Problem description:
Reproduce only the lines that run from the line containing "Viewport: 1128px width, 566px height." to the end of the entries below, exactly as they stand.

Dataset entries:
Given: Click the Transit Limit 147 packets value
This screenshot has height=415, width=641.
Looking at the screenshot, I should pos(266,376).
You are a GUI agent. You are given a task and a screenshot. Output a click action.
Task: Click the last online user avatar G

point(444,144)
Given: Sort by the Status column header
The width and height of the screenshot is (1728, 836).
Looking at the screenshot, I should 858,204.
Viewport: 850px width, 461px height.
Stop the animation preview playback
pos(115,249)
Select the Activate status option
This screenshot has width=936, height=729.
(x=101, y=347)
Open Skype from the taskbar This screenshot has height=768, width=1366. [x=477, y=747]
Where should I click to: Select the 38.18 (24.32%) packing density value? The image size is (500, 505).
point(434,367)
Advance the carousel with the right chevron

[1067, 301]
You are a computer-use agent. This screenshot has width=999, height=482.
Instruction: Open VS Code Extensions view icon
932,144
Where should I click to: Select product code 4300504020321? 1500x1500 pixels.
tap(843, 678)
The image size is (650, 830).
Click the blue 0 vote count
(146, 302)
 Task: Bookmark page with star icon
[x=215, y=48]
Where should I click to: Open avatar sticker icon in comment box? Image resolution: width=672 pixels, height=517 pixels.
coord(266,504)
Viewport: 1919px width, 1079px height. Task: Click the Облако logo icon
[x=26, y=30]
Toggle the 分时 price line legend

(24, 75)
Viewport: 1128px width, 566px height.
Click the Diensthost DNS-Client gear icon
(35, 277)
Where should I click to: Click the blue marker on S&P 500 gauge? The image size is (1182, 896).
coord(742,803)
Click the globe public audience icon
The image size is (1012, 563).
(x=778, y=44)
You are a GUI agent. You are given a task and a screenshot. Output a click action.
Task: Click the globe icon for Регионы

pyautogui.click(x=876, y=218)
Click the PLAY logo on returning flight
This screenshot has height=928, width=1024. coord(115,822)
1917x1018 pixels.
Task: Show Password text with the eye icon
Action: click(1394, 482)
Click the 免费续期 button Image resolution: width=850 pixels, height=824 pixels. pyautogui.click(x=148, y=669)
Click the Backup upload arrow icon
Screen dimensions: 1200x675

Response area:
Viewport: 1128px width, 566px height.
Click the Diensthost DNS-Client gear icon
(35, 277)
Where should I click to: Click the blue marker on S&P 500 gauge? The image size is (1182, 896).
coord(742,803)
Click the globe public audience icon
The image size is (1012, 563).
(x=778, y=44)
You are a GUI agent. You are given a task and a screenshot. Output a click action.
Task: Click the globe icon for Регионы

pyautogui.click(x=876, y=218)
Click the PLAY logo on returning flight
This screenshot has height=928, width=1024. coord(115,822)
1917x1018 pixels.
Task: Show Password text with the eye icon
Action: click(1394, 482)
Click the 免费续期 button Image resolution: width=850 pixels, height=824 pixels. pyautogui.click(x=148, y=669)
Click the Backup upload arrow icon
Screen dimensions: 1200x675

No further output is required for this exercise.